В доме все спали крепким сном. Зеленоватый луч осветил земляной пол, побежал по хате. Раздался громкий стук в дверь. Услышав властный голос старосты, Мавра кинулась в сени. В ту пору люди не раздевались, даже обуви не снимали. Текля засветила лампу. Грузная фигура старосты загородила дверь. За старостой ввалились Тихон с винтовкой и ефрейтор Курт с автоматом. Лоснились сытые лица. Хату обдало водочным перегаром. Стояли у порога, супя брови, в грозном молчании, словно выжидали, не то раздумывали, устрашающе водили по хате глазами. Все вокруг запугано, падает ниц перед ними, все покоряется им - день и ночь, - люди не имеют права усмехнуться без их разрешения! Убедившись, что ему не грозит никакой опасности, ефрейтор Курт выступил вперед. Кружило голову ощущение безграничной своей власти... Брезгливо водил по углам глазами - над шестом развешены валенки...

Мать с дочерью приникли друг к другу, Мавра встревоженно смотрела на начальников, - уж, верно, не с добром пришли. Те молчали.

Селивон шагнул к Текле, обдал водочным перегаром, испытующе поводил глазами по ее бескровному лицу. "Гм, да", - протянул загадочно. Усмехнулся, подмигнул, кивнув в ее сторону, - полюбуйтесь, дескать, на эту зловредную бабу. Уставилась, как на диво какое, на начальников, и не сморгнет, будто ей дела нет, что в их руках жизнь человеческая!

Было время, гремела на всю округу, Москва и та ее пригрела, газеты прославляли, радио жужжало - потешался над Теклей староста. Одним взмахом руки перевернула тогда Селивонову судьбу! А Селивон и в огне не горит, и в воде не тонет...

Староста, как и положено человеку государственному, не стал больше канитель разводить.

- Пришла бумага из гестапы, - объявил он Текле, - чтобы снять с тебя автобиографию...

Подметив, что это ничуть не подействовало на Теклю, Селивон вышел из себя:

- Земля гудит, а ты что? Помогаешь Красной Армии? Партизанишь?

Тихону не терпится доказать, что и он не безголосый в этом доме. Он тоже накинулся на молодицу:

- Допрежь активисткой была!

Селивон:

- Советскую власть защищала!

Тихон:

- Депутаткой была, на конференции ездила!

Селивон:

- Зерно давала на Красную Армию. Скот угоняла.

Тихон:

- Агитировала против немецкого командования!

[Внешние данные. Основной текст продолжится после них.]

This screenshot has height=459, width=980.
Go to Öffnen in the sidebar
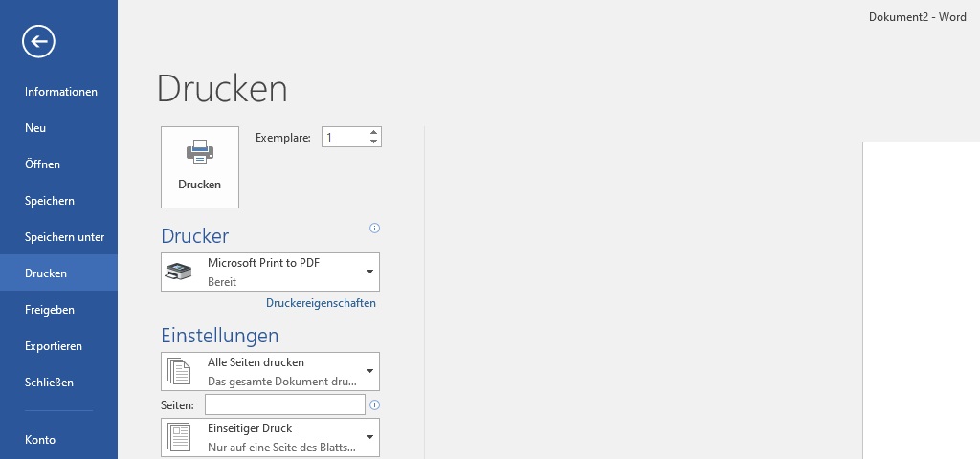point(42,164)
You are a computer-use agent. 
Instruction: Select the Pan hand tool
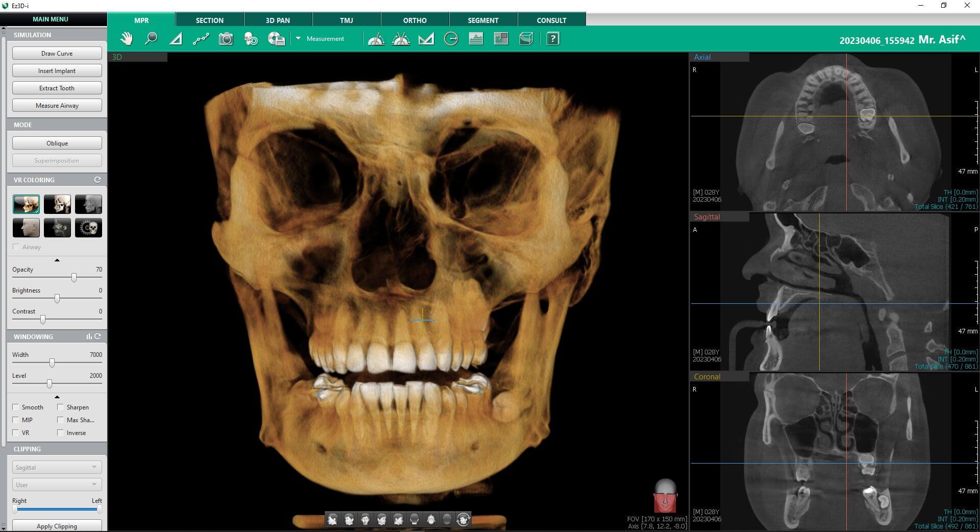point(126,39)
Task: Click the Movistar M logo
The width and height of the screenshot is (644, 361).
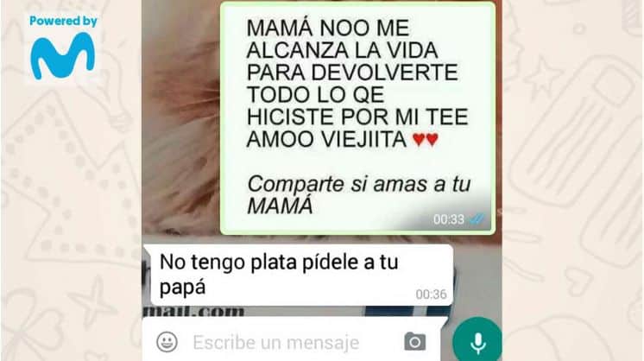Action: point(63,56)
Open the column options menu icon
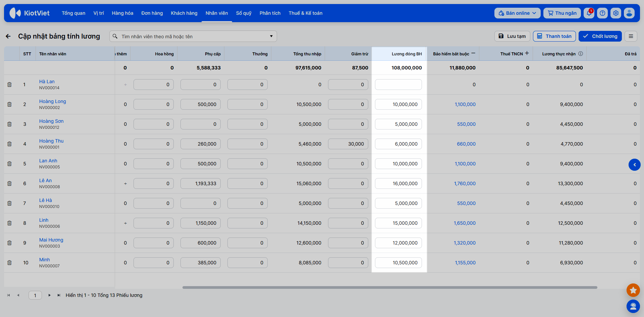Viewport: 644px width, 317px height. pos(631,36)
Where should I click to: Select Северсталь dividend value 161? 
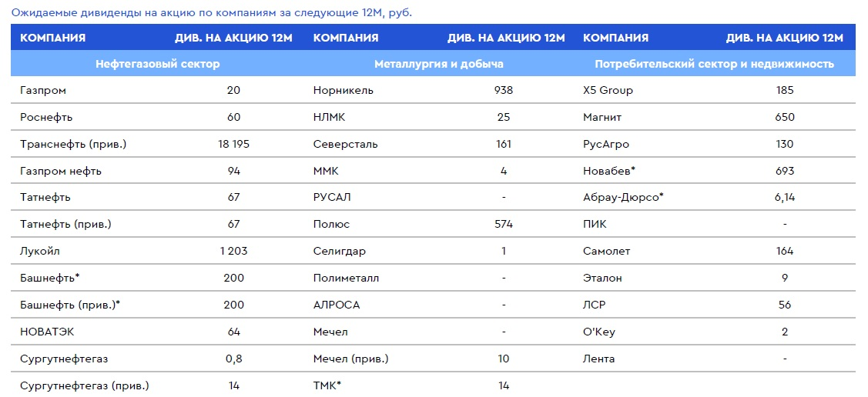[x=504, y=145]
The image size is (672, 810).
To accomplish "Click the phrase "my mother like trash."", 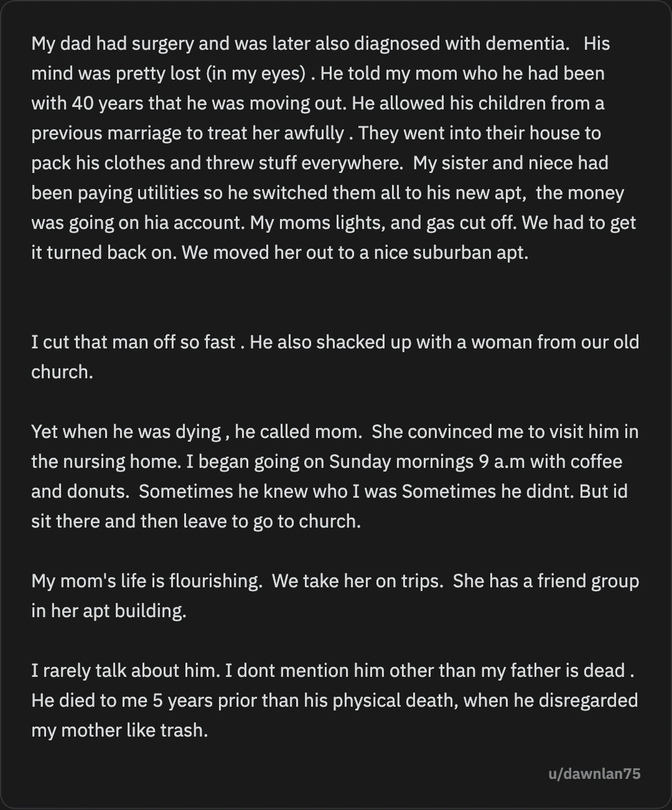I will tap(119, 730).
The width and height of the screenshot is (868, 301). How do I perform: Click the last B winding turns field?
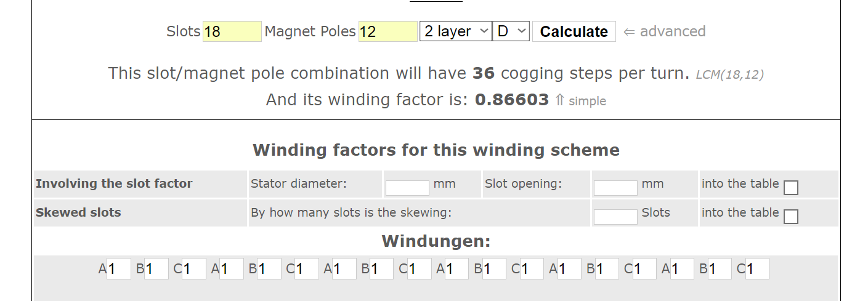point(720,269)
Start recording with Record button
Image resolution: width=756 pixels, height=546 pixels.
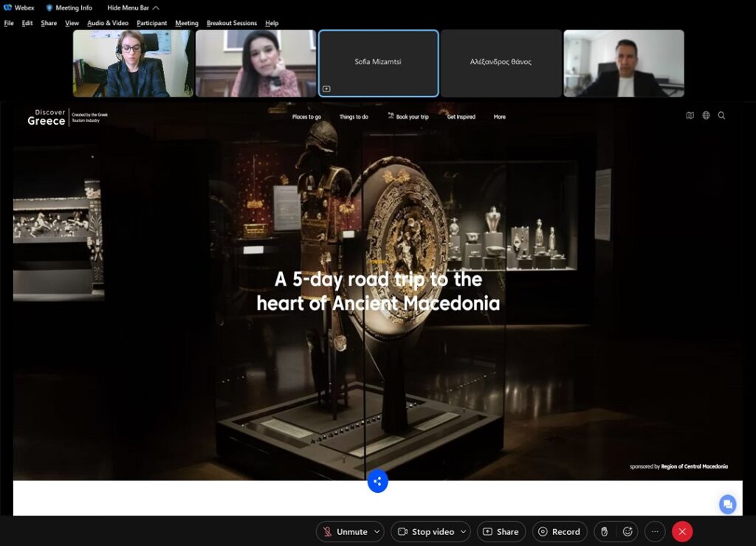559,531
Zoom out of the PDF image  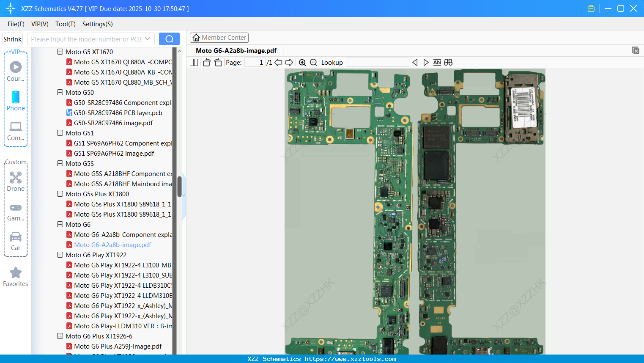coord(313,63)
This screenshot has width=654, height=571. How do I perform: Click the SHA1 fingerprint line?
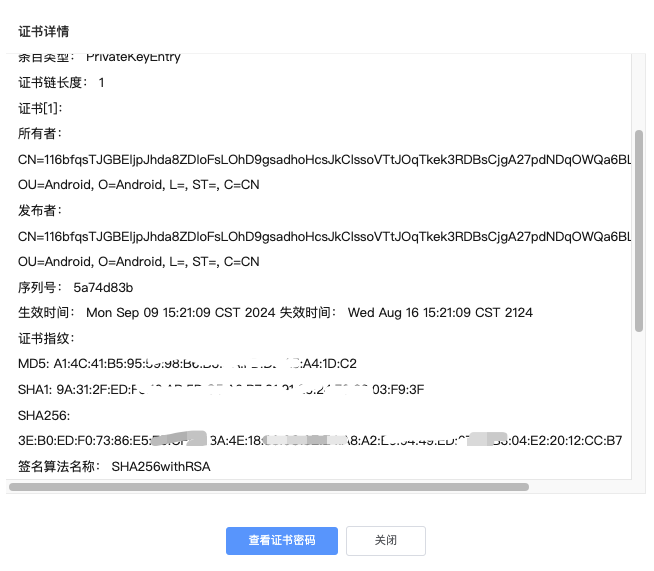pos(221,389)
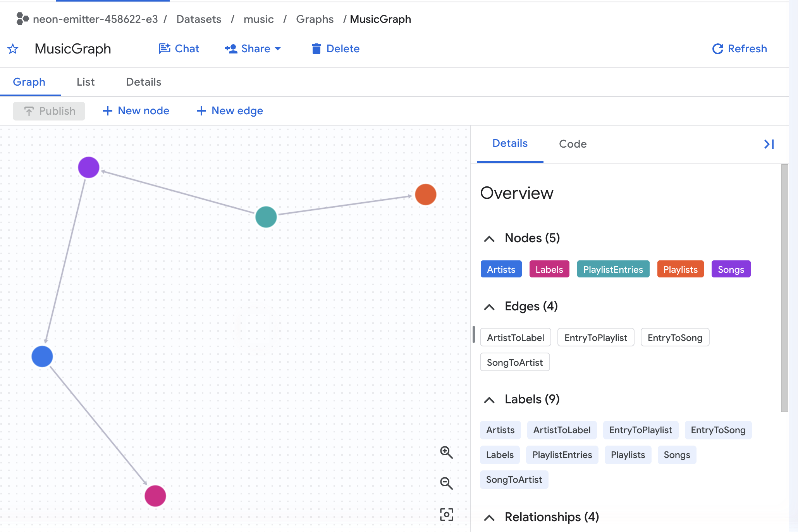Click the New node button

tap(136, 111)
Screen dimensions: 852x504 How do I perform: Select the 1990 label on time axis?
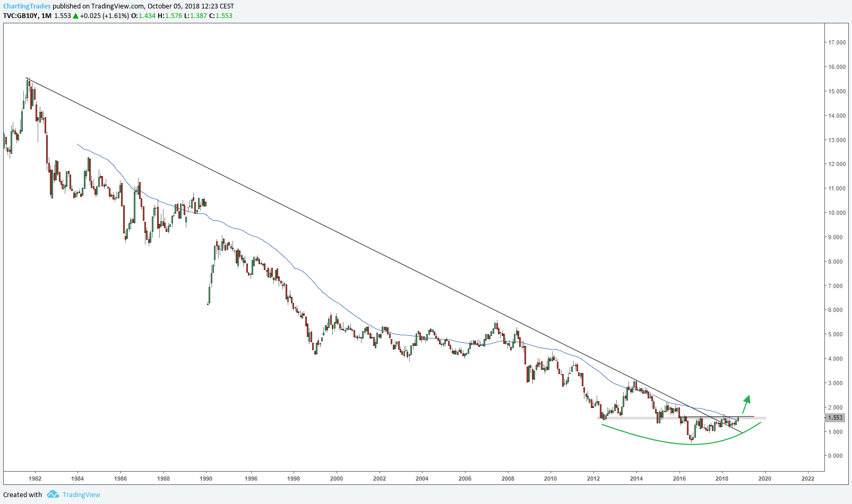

Ефрейтор Курт имел случай убедиться в достойном поведении старосты и полицая, - наверняка ничего не забудет, коменданту передаст, на примете у начальства будут. Из кожи вон лезут староста с полицаем, чтобы выслужиться перед ефрейтором, дружно напали на зловредную бабу.

- Ты на легистрацию ходила? - задает вопрос Селивон.

И Тихон туда же:

- С партизанами гуляла? В лес ходила?

- За валежником дочка в овраг ходила, топить хату нечем... заступилась Мавра за дочь; та упрямо отмалчивалась, лишь с презрением поглядывала на полицая.

- Партизанам еду носила? А может, спала с партизанами? Или отправляла кого? Куда? - не унимался Тихон.